- _Instructions for the task_:
Please report every line from the material that contains the word "width".

*** Listed records Section Begins ***

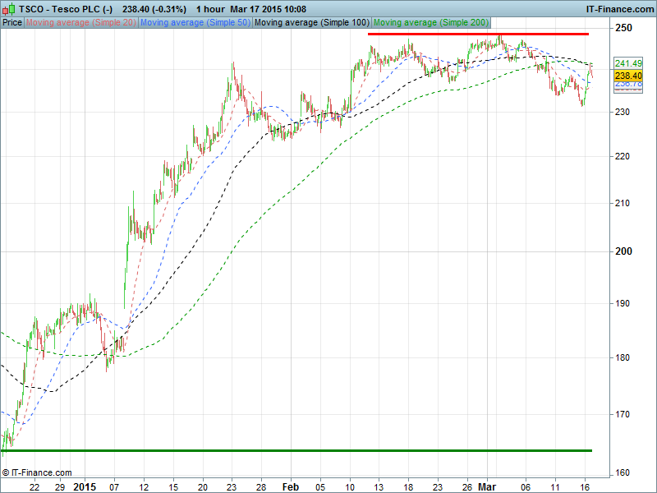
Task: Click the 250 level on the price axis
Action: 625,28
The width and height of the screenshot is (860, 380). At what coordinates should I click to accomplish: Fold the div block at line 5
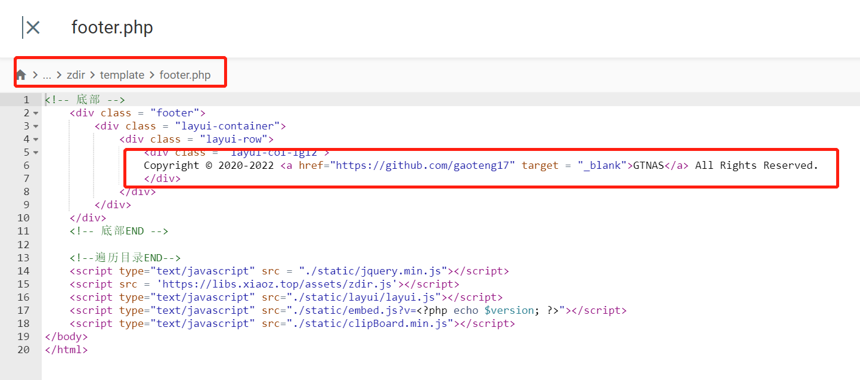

*** Listed records Section Ends ***
*** Listed records Section Begins ***

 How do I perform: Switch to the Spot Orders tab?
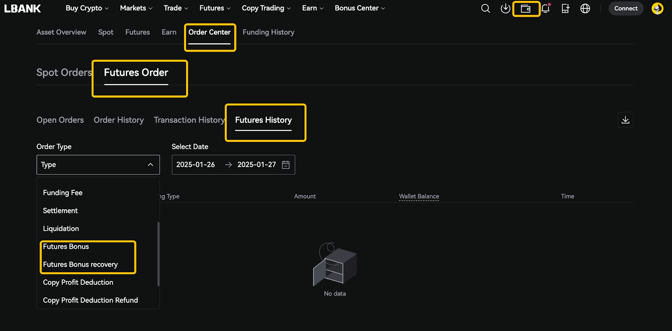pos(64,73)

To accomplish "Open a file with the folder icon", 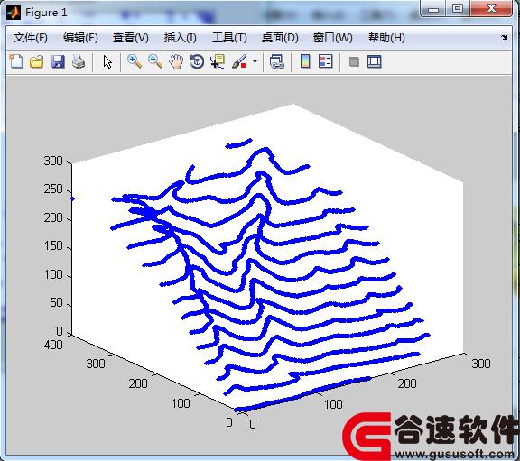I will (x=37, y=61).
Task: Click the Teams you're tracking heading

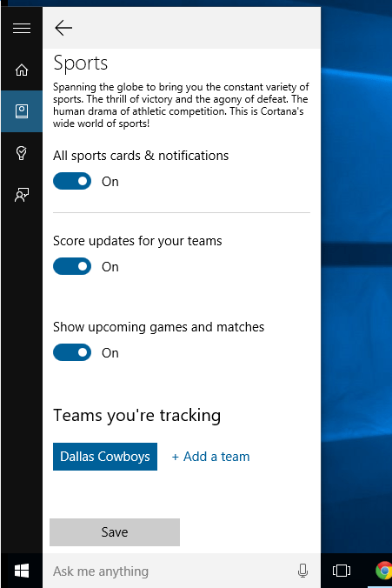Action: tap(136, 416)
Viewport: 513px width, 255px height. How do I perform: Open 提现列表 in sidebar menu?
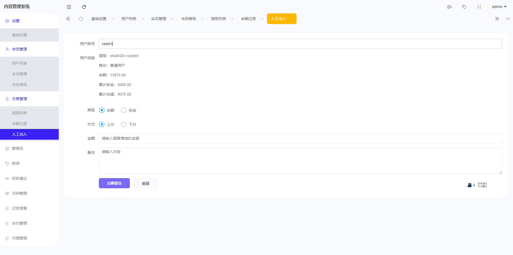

*** Listed records Section Ends ***

- _Exercise response_:
The width and height of the screenshot is (860, 380). At what coordinates should I click to accomplish: Fold the div block at line 5
Viewport: 513px width, 255px height. How do I perform: Open 提现列表 in sidebar menu?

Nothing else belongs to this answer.